Solid Energy yesterday announced it would slash total jobs by a quarter as it put the Spring Creek mine on care and maintenance, cut output at Huntly East and shrank its head office in the face of a $200 million revenue shortfall this year.
Ryall said he couldn't comment on the management of the company, but new chairman Mark Ford was ensuring all processes are in place to maintain an orderly operation. The board will add some new members in the coming months, he said.
"We'll be continuing to look at the company's board and the performance of the company, but you can't get away from the fact that the international coal price has had a very significant impact on the operations of Solid Energy," he said.
The government had previously questioned coal price assumptions when it did a scoping study to sell down its stake in Solid Energy, he said.
Ryall said the partial privatisation programme had nothing to do with the write-down in Solid Energy's value, and that if coal prices bounce back in two or three years as forecast, that's another opportunity to revisit a sale.
Trevor Bolderson, a miner at Spring Creek, told reporters outside Parliament the company was poorly managed and should have been prepared for a drop-off in coal prices.
"For a state-owned enterprise to get itself into the state it has, to the magnitude it has staggers belief," Bolderson said. "The only satisfaction I'll take out of it is if along with my job and my colleagues, who are waiting for me down there, some of the head people at Solid Energy will go along with us."

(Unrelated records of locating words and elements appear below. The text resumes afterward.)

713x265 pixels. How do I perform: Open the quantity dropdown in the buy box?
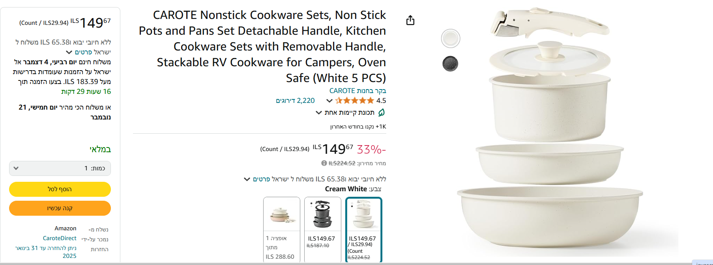[60, 168]
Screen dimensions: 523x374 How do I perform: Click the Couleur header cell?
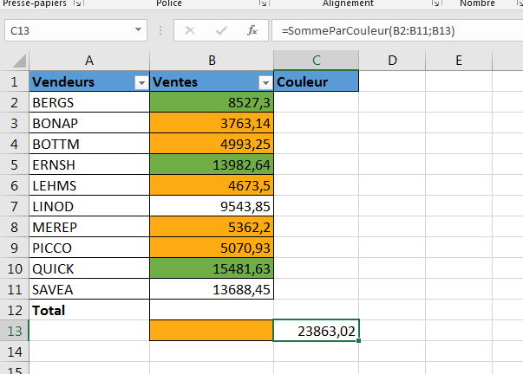coord(316,82)
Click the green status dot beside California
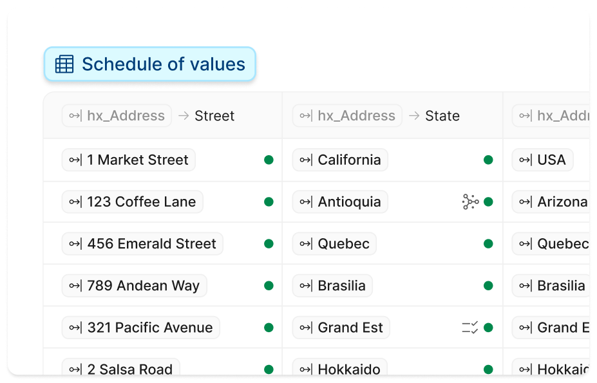The height and width of the screenshot is (383, 597). point(488,160)
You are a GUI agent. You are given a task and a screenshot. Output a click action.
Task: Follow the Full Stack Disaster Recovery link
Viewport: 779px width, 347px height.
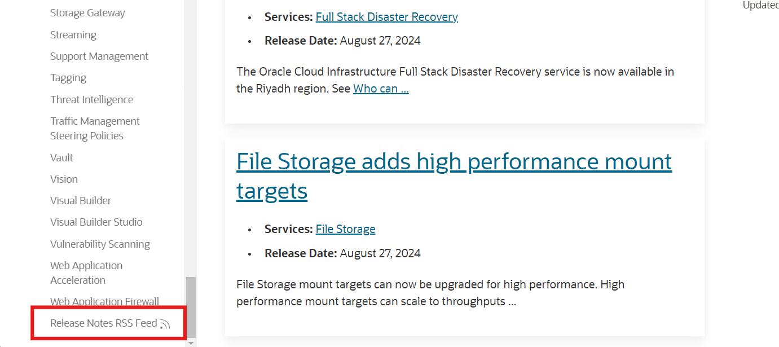[x=386, y=17]
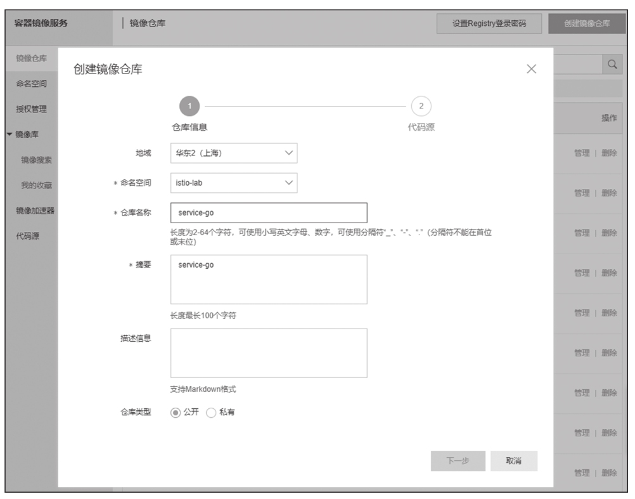Screen dimensions: 635x499
Task: Click the 创建镜像仓库 button at top
Action: (x=586, y=24)
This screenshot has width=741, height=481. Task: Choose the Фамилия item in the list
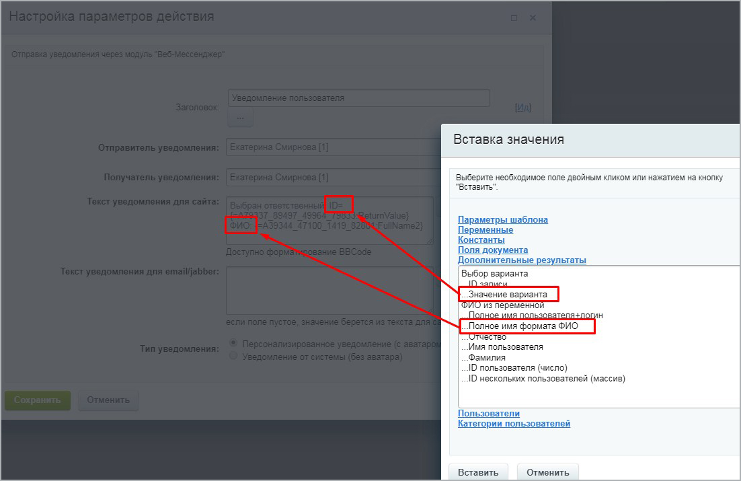(487, 357)
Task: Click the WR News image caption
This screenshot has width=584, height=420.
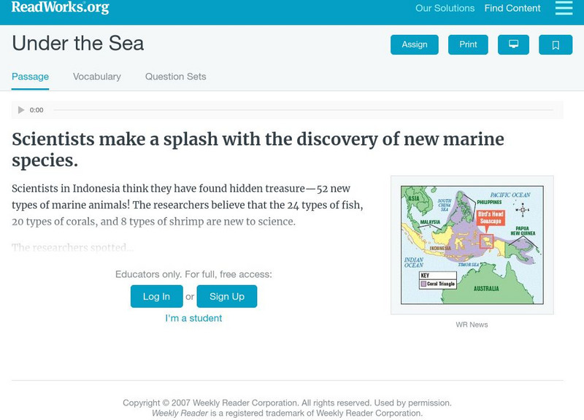Action: [472, 324]
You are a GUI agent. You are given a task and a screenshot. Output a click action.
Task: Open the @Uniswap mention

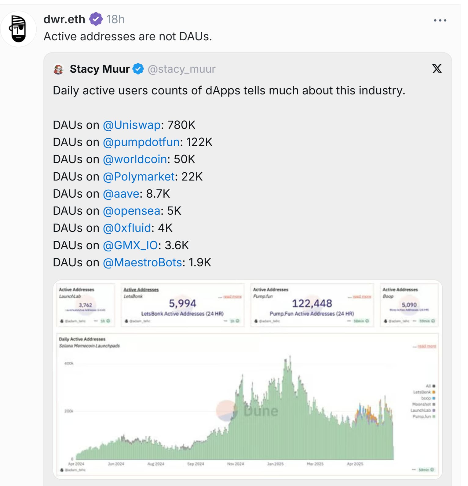click(x=132, y=125)
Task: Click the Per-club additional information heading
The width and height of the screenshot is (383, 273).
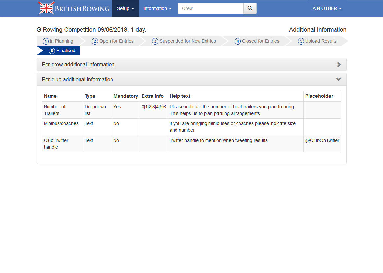Action: (x=78, y=79)
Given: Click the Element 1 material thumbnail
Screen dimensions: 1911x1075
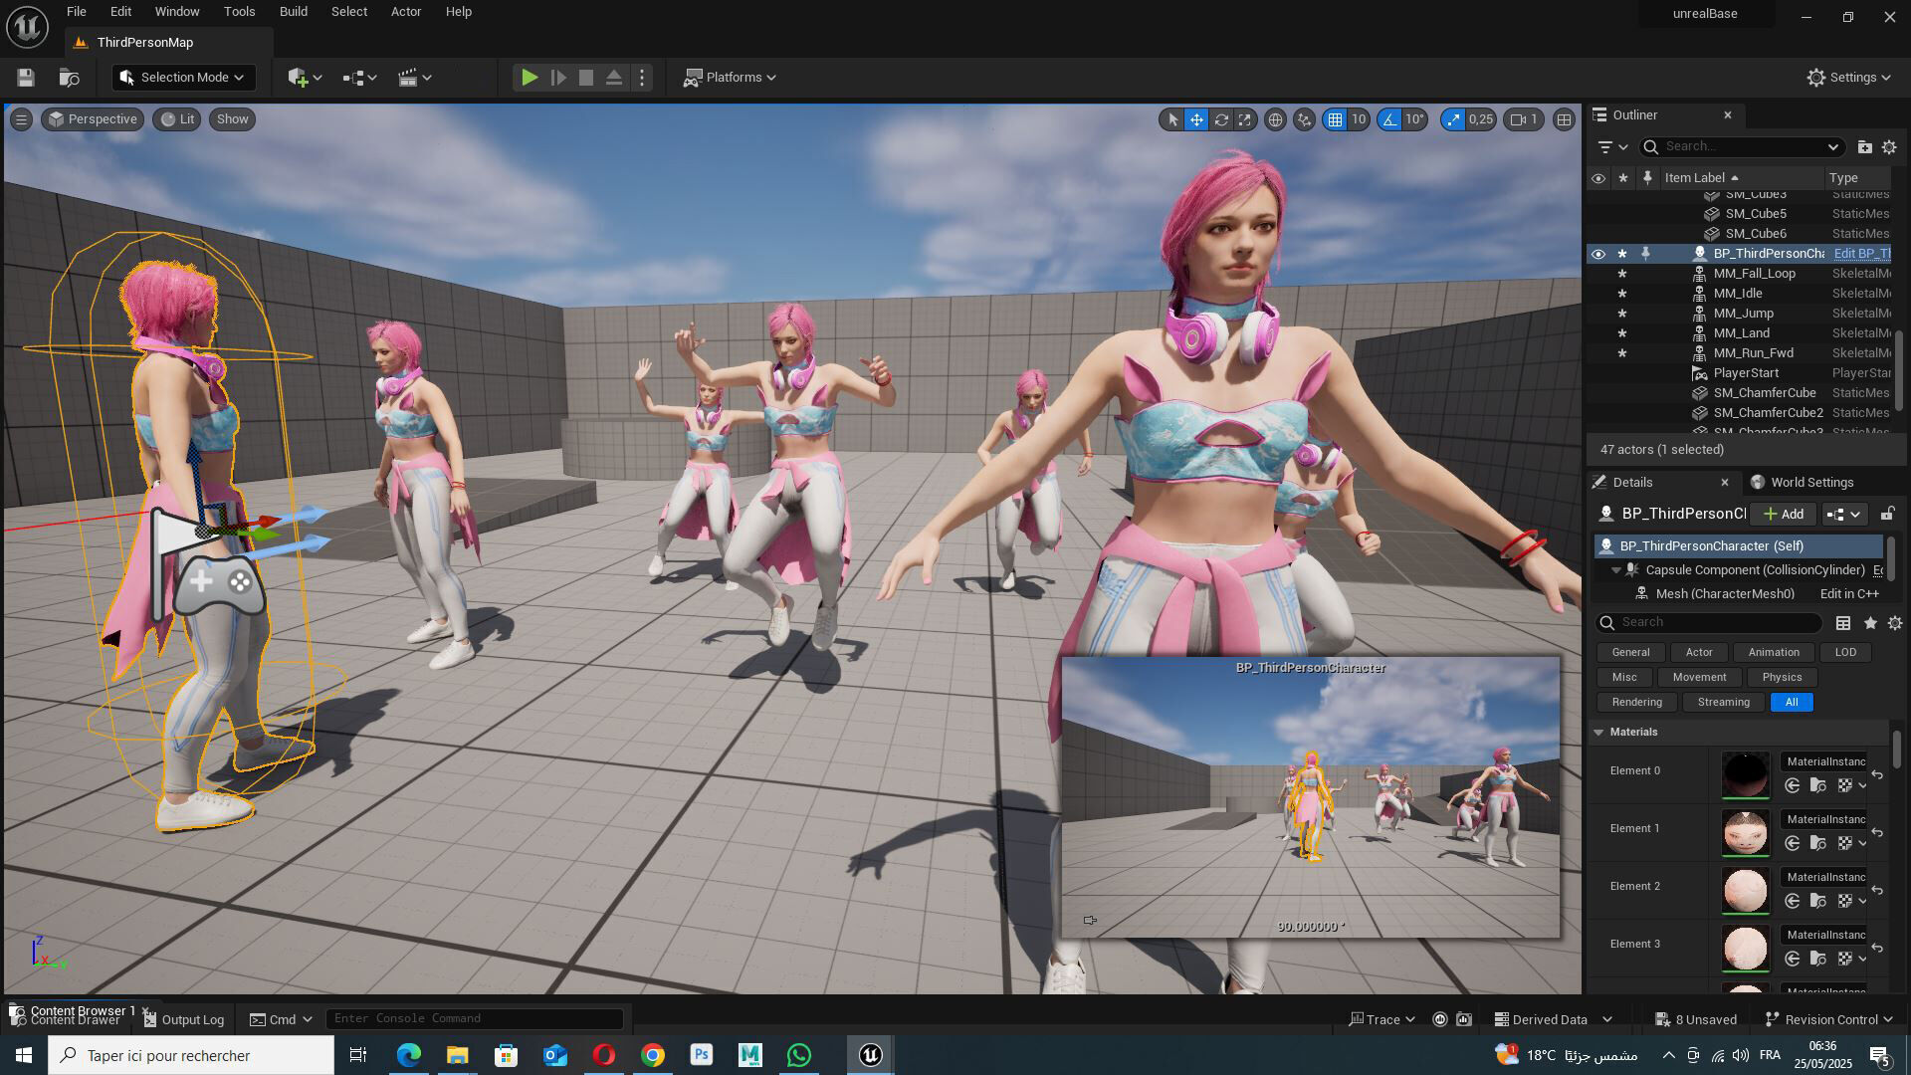Looking at the screenshot, I should pyautogui.click(x=1745, y=832).
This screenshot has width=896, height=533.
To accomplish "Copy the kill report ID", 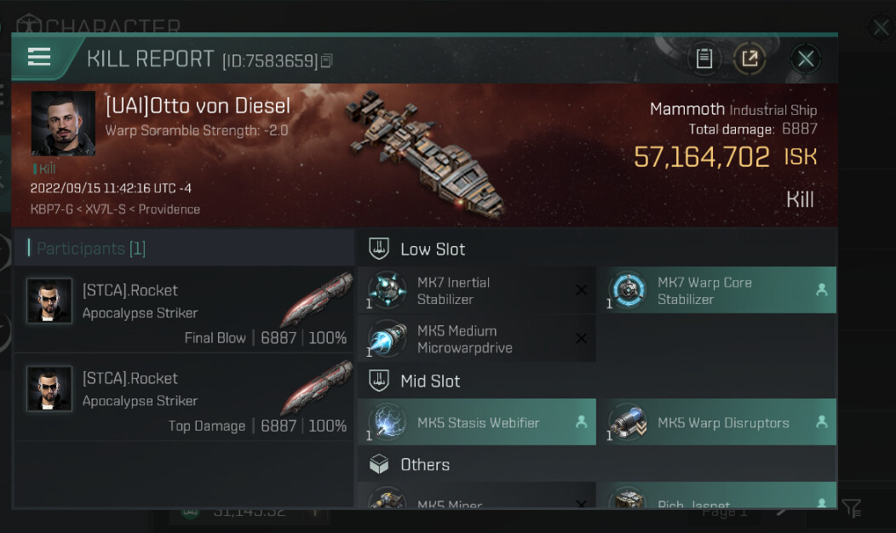I will 326,60.
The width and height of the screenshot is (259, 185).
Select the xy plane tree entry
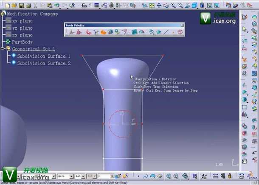(22, 20)
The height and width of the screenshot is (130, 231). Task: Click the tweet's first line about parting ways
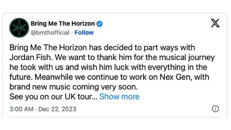click(x=102, y=48)
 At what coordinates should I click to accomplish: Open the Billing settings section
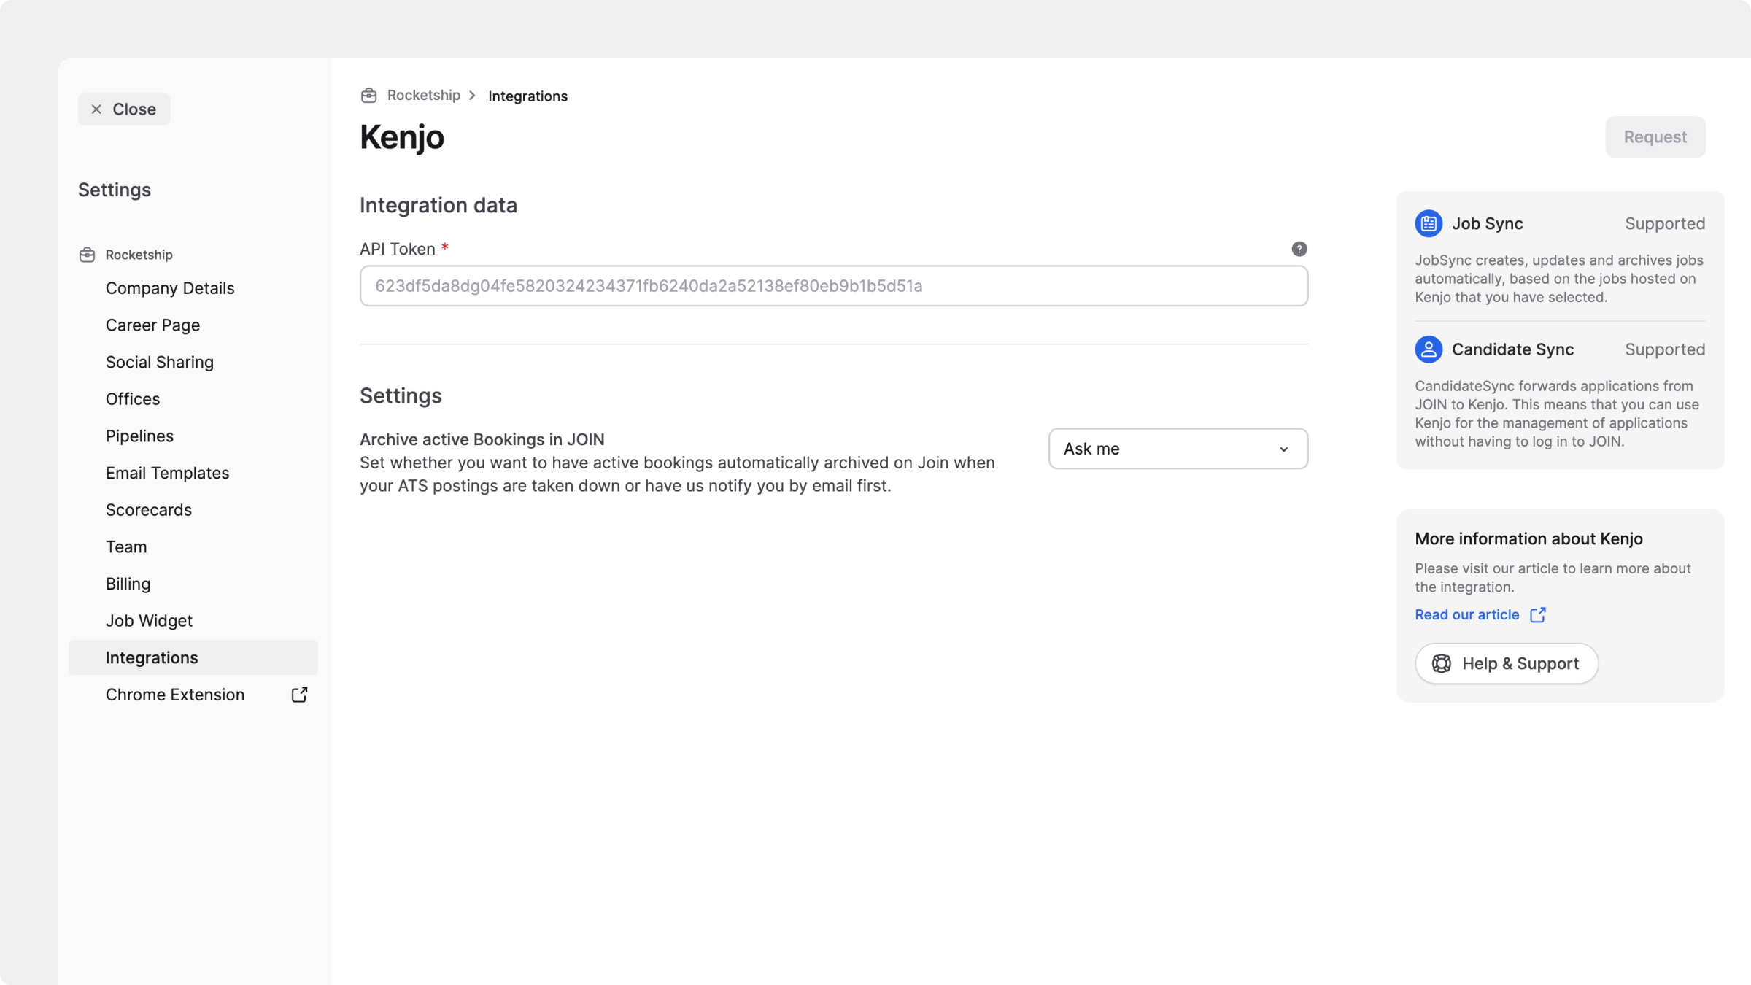[x=128, y=584]
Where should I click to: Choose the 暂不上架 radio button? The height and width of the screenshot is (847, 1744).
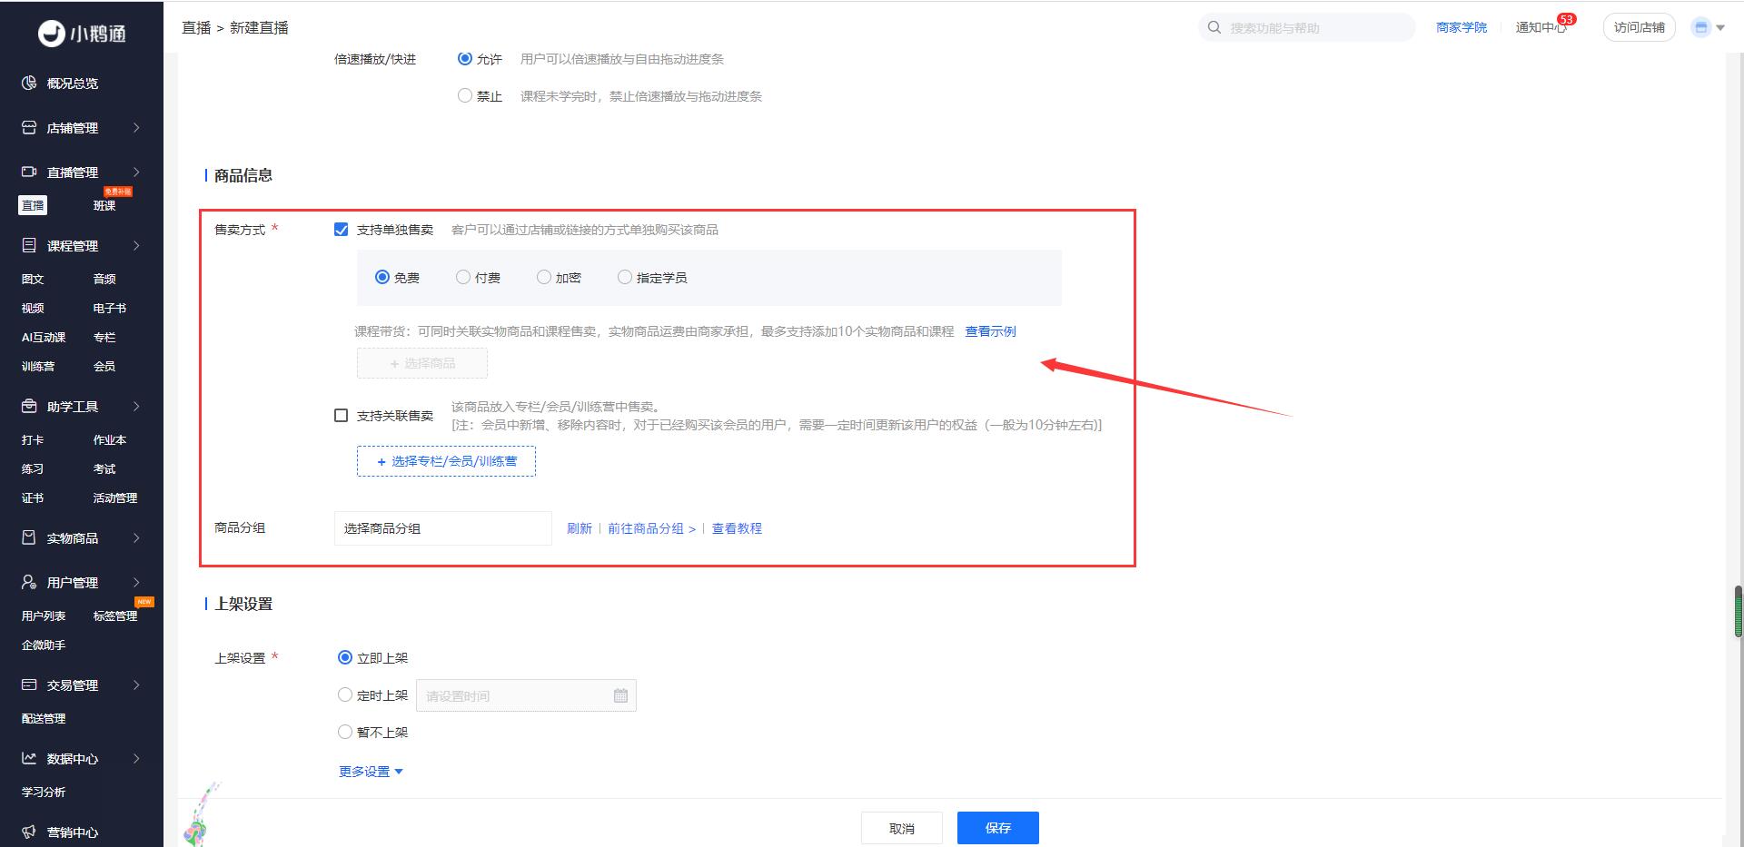(x=345, y=732)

SOE Minister Ryall said he expects work opportunities in the Christchurch rebuild will open up for the laid-off miners.
Economic Development Minister Steven Joyce used the redundancies to urge environmental groups to drop their objections to Bathurst Resources' Escarpment project on the West Coast which would provide 225 jobs in the region which has been hit by the Solid Energy closure and the Pike River Coal mine explosion in 2010.